Tous ces facteurs concourent entre autres à la dynamique d’un « processus à travers lequel les investissements de nouvelles entreprises et les bons résultats d’entreprises implantées antérieurement contribuent à créer des conditions pour que de nouveaux investisseurs se sentent attirés. »
À souligner que Guy Schuller préférait appliquer dans ses analyses portant sur la croissance économique du Luxembourg plutôt le concept de « spirale vertueuse » que la notion de « cercle vertueux ». Selon l’économiste du Statec, « la notion de cercle ne recèle pas d’éléments dynamiques et pas de développement. L’idée de spirale sous-entend que les différents éléments non seulement s’auto-alimentent, mais qu’ils sont en interaction stimulante assurant des sauts qualitatifs. »

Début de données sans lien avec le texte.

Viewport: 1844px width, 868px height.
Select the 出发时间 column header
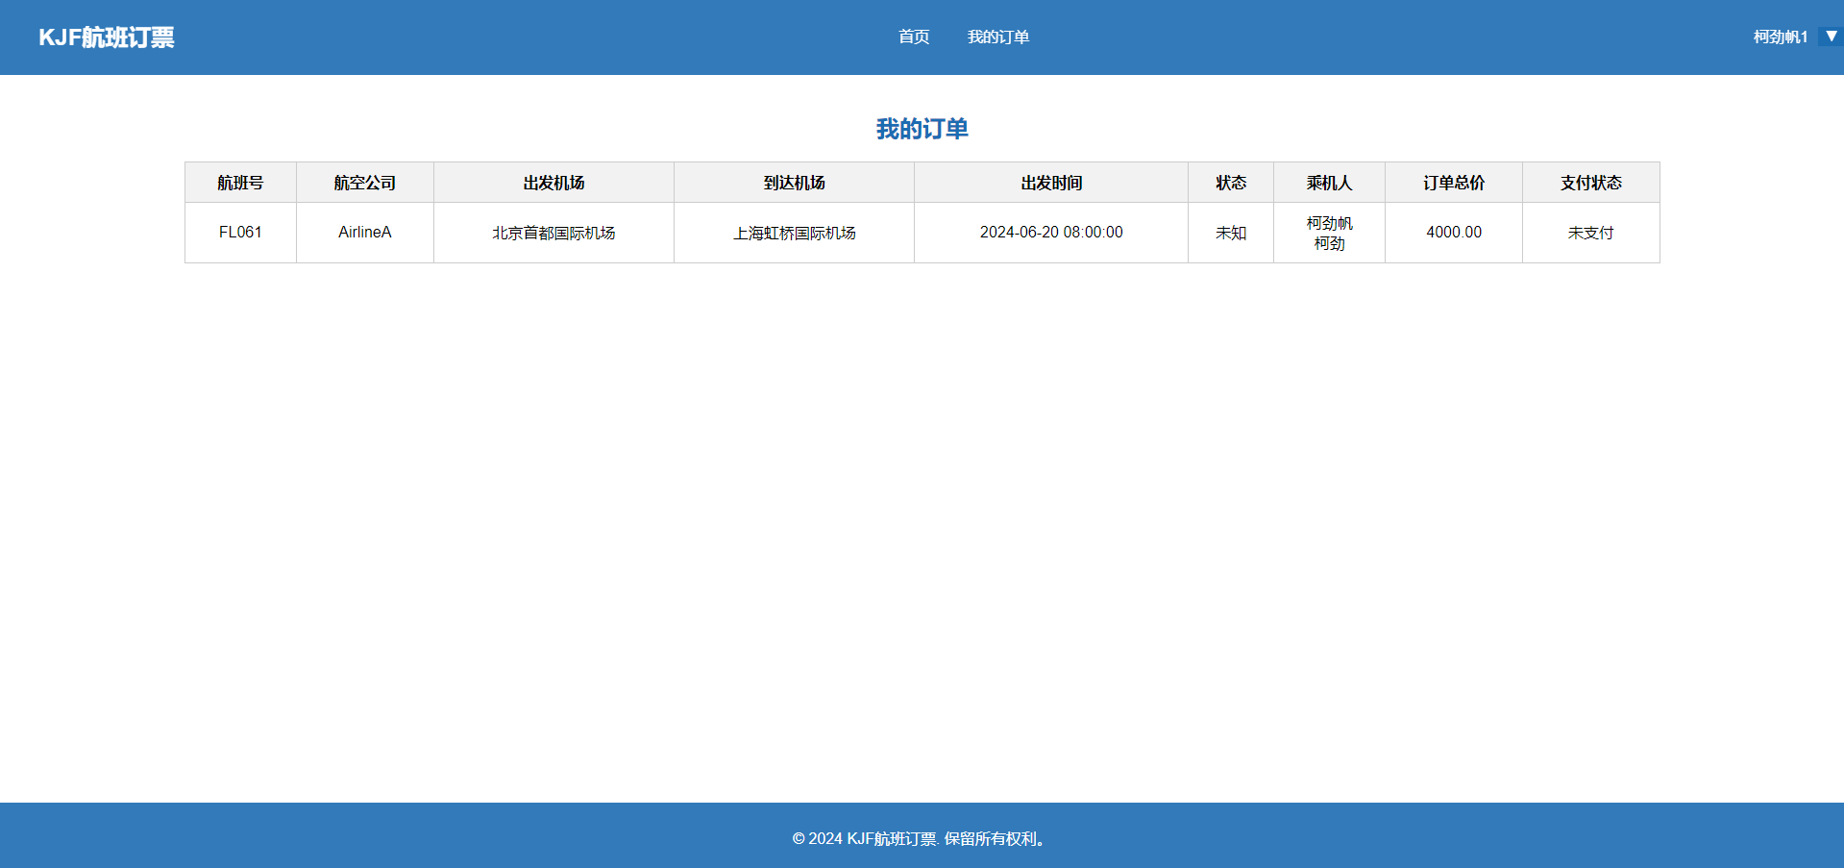point(1050,183)
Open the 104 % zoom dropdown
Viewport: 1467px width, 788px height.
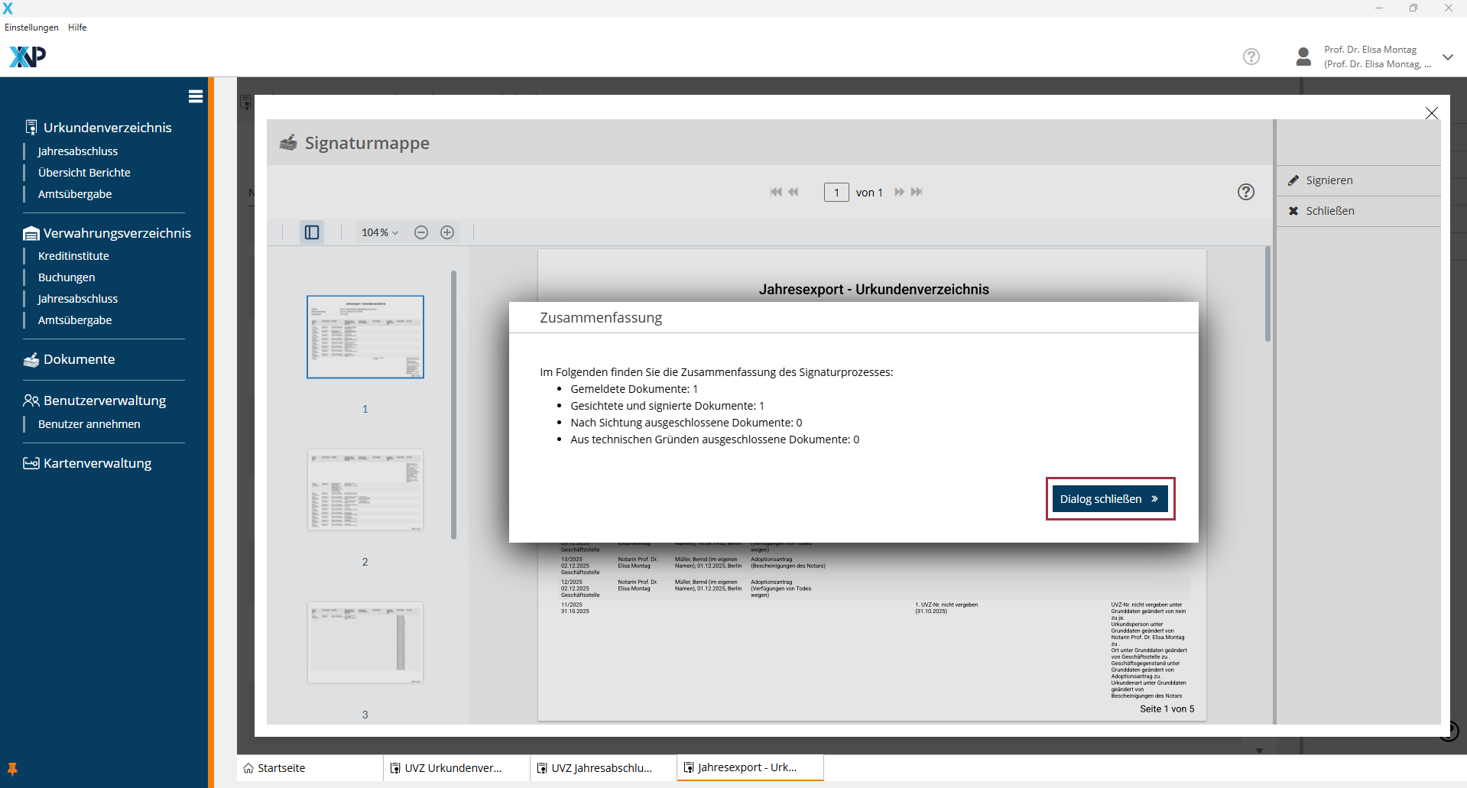tap(380, 232)
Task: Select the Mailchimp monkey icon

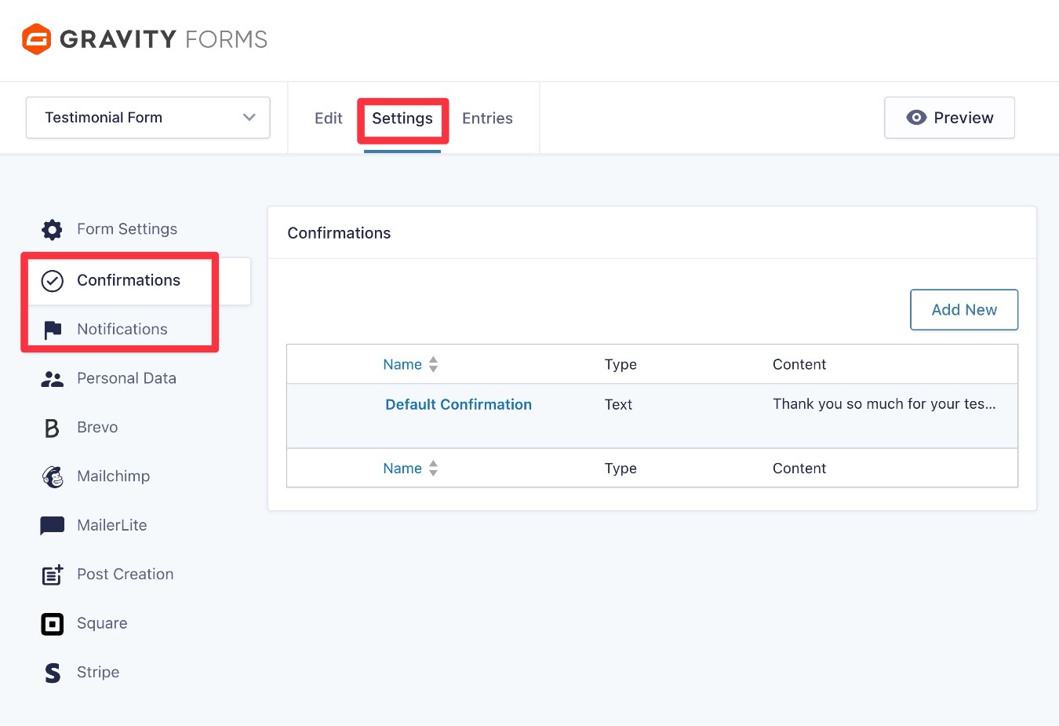Action: [52, 476]
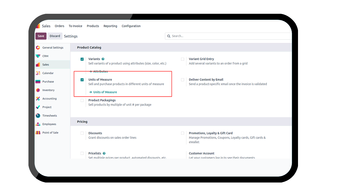The height and width of the screenshot is (196, 338).
Task: Click the Project checkmark icon
Action: [38, 107]
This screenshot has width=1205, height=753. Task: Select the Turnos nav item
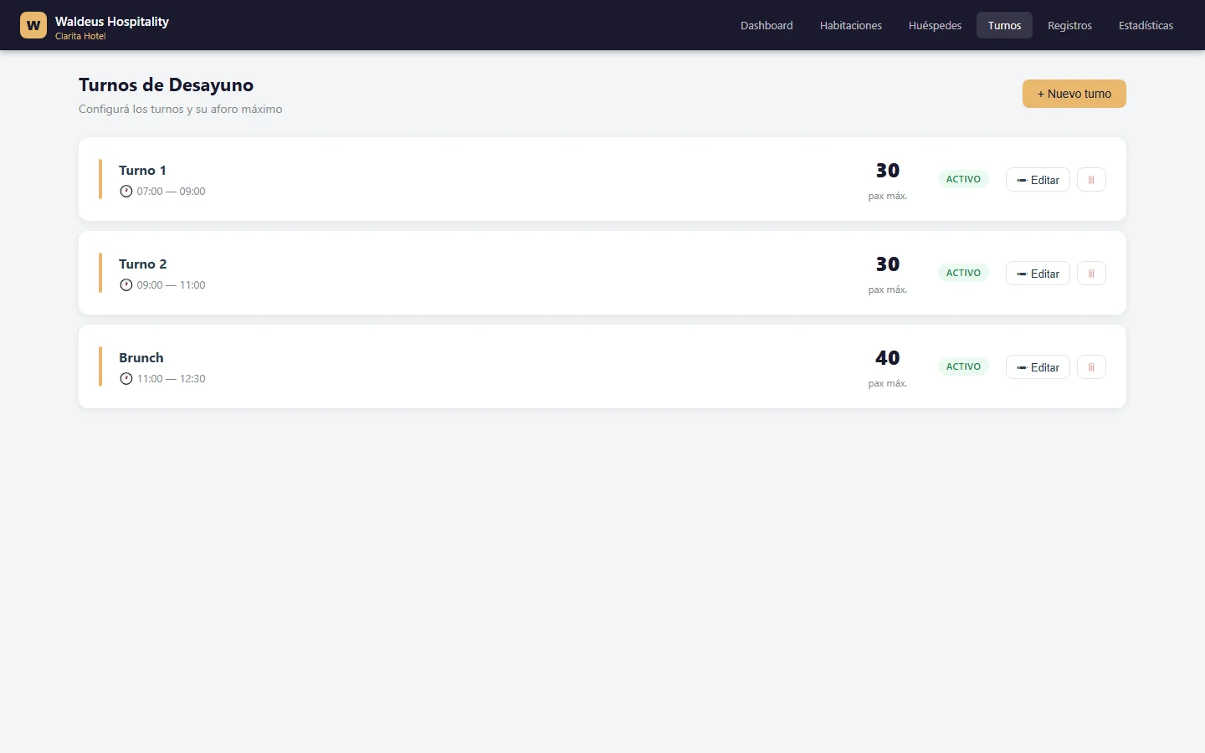pyautogui.click(x=1004, y=25)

Bien que spécialiste des problématiques conjoncturelles et structurelles de l’économie luxembourgeoise, Guy Schuller n’appartenait point à ce type d’économiste pour qui les agrégats statistiques et autres variables macro-économiques constituent les seules références et paramètres scientifiques. Esprit ouvert aux nouveautés méthodologiques, il tentait d’intégrer dans ses études les nouvelles démarches conceptuelles et qualitatives en sciences économiques. Comme en témoignent d’ailleurs ses développements portant sur la « spirale vertueuse » depuis le début des années 2000.

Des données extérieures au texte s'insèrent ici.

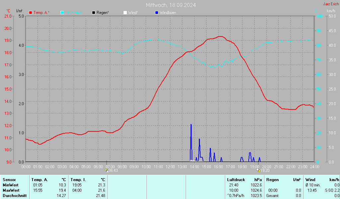Click the chart title Mittwoch, 18.09.2024
This screenshot has height=199, width=340.
171,5
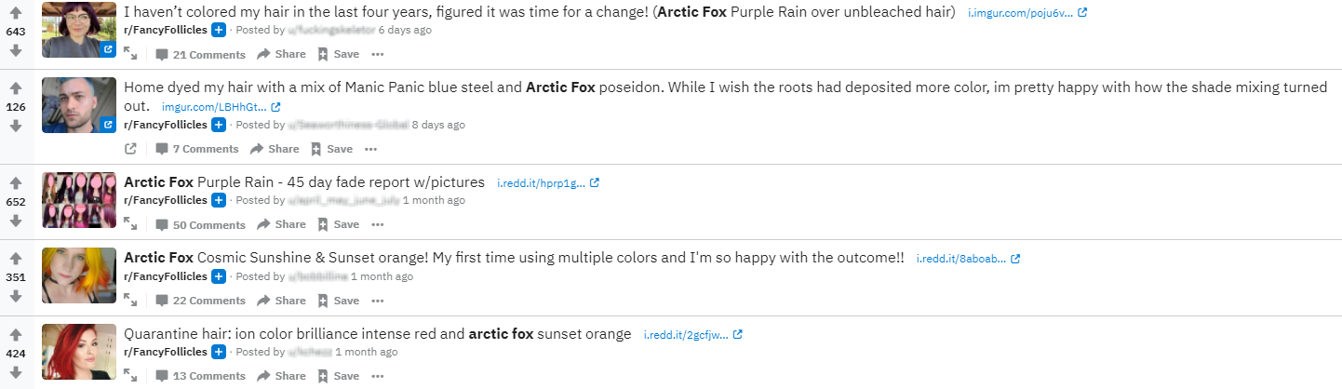
Task: Open the red hair post thumbnail
Action: (x=79, y=351)
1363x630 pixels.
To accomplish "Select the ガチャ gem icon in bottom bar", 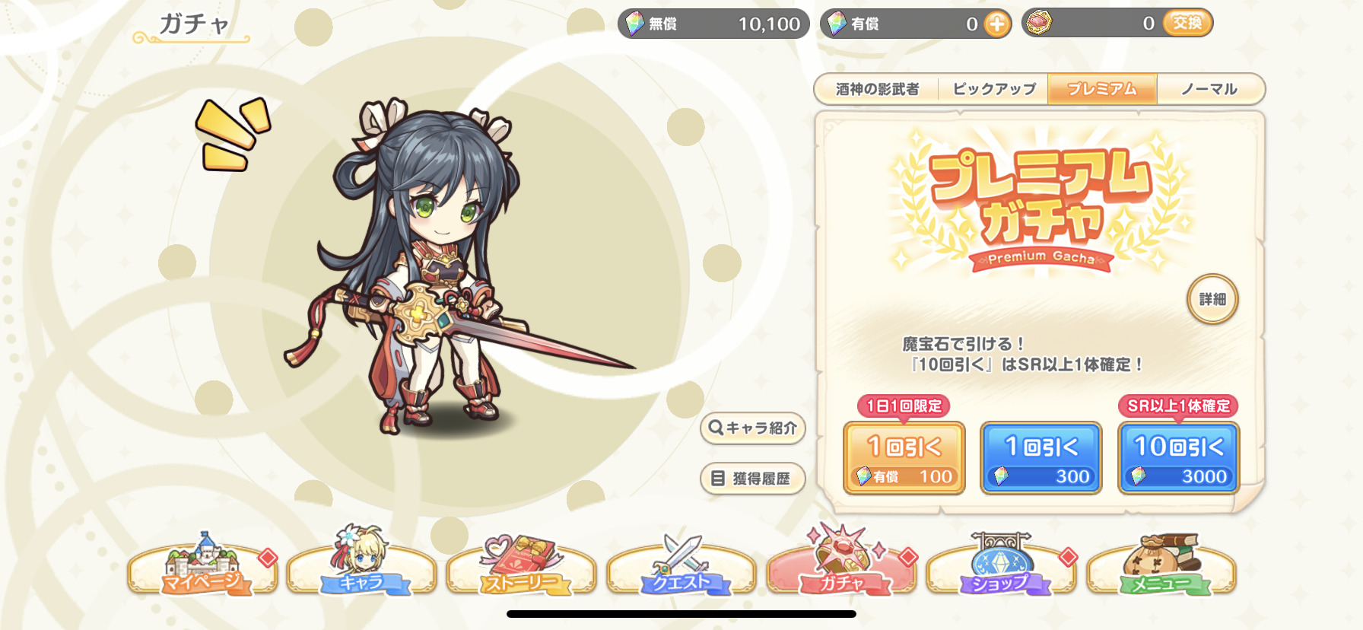I will pyautogui.click(x=841, y=562).
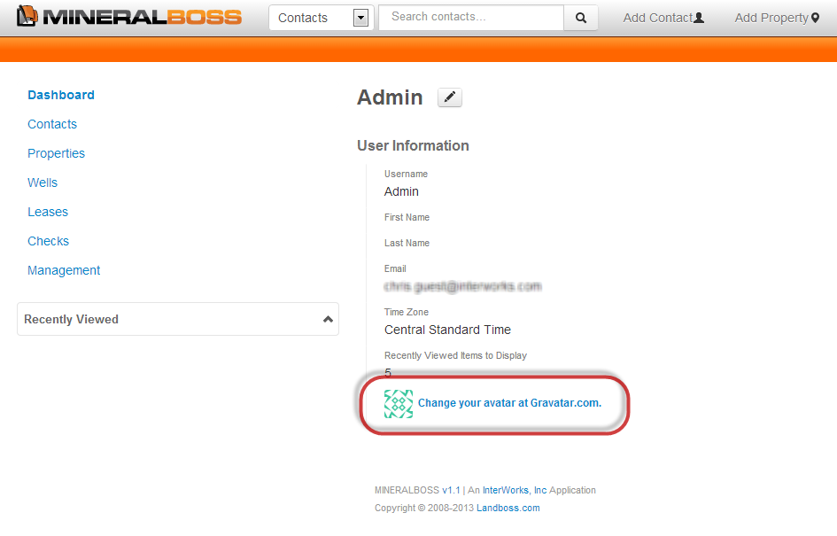Open Checks in the sidebar
This screenshot has width=837, height=536.
(49, 241)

Comme en témoigne également l’article « Quelle croissance et quel bien-être pour qui ? »6 qu’il avait publié en 2011. En guise de conclusion, il y insiste sur le fait sociétal que l’économie, voire le développement économique ne peuvent être considérés dans les sociétés industrielles et postindustrielles comme des finalités en soi. Bien au contraire, pour l’économiste engagé que fut Guy Schuller, les sociétés dites développées se doivent d’envisager de nouveaux projets de développement se démarquant de toute visée de croissance matérielle accélérée : « Réduire le rythme de la consommation pour vivre mieux relève d’un choix éthique. A partir d’un dialogue de société sur les aspirations et les objectifs des citoyens et résidents, il faudrait progresser vers un nouveau contrat social, un nouveau projet de société débouchant sur un projet politique, auquel devraient répondre l’économie, l’éducation, la mobilité et les institutions. »
Si l’on ajoute à ce positionnement analytique et idéologique son questionnement sur le « revenu de base inconditionnel » qu’il avait exposé lors d’une interview quelques mois avant son décès, nous ne pouvons que déplorer la disparition prématurée de cet économiste de grand talent. Un scientifique auquel il ne fut point permis d’approfondir ces pistes de recherche à peine entamées ! Aussi regrettons-nous que Guy Schuller n’ait pas pu poursuivre pendant les années à venir ses observations et ses analyses portant sur les mutations que l’économie et la société luxembourgeoises connaissent actuellement dans un monde en voie de globalisation accélérée.
Malgré ces regrets, nous avons pourtant la chance de continuer à côtoyer l’économiste Guy Schuller grâce à sa production scientifique dont la démarche résume à merveille son état d’esprit. Car au-delà de son positionnement religieux, Guy se caractérisait par une attitude intellectuelle et civique empreinte d’un profond humanisme et d’une sincérité à toute épreuve qui lui valut le respect et la sympathie de toute la communauté intellectuelle au Luxembourg. Ces signes d’hommage sont révélateurs, puisqu’ils sont réservés à ceux que l’on appelle hommes de qualités.